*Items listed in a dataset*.
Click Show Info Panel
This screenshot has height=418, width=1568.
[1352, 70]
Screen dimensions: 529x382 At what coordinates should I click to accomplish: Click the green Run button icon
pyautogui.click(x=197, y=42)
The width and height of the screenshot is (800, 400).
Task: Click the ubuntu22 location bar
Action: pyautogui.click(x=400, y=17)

*WHAT IS NEEDED*. Please reproduce every line of the listing above with no changes.

*OUTPUT*.
Click Show Info Panel
This screenshot has height=418, width=1568.
[1352, 70]
Screen dimensions: 529x382 At what coordinates should I click to accomplish: Click the green Run button icon
pyautogui.click(x=197, y=42)
The width and height of the screenshot is (800, 400).
Task: Click the ubuntu22 location bar
Action: pyautogui.click(x=400, y=17)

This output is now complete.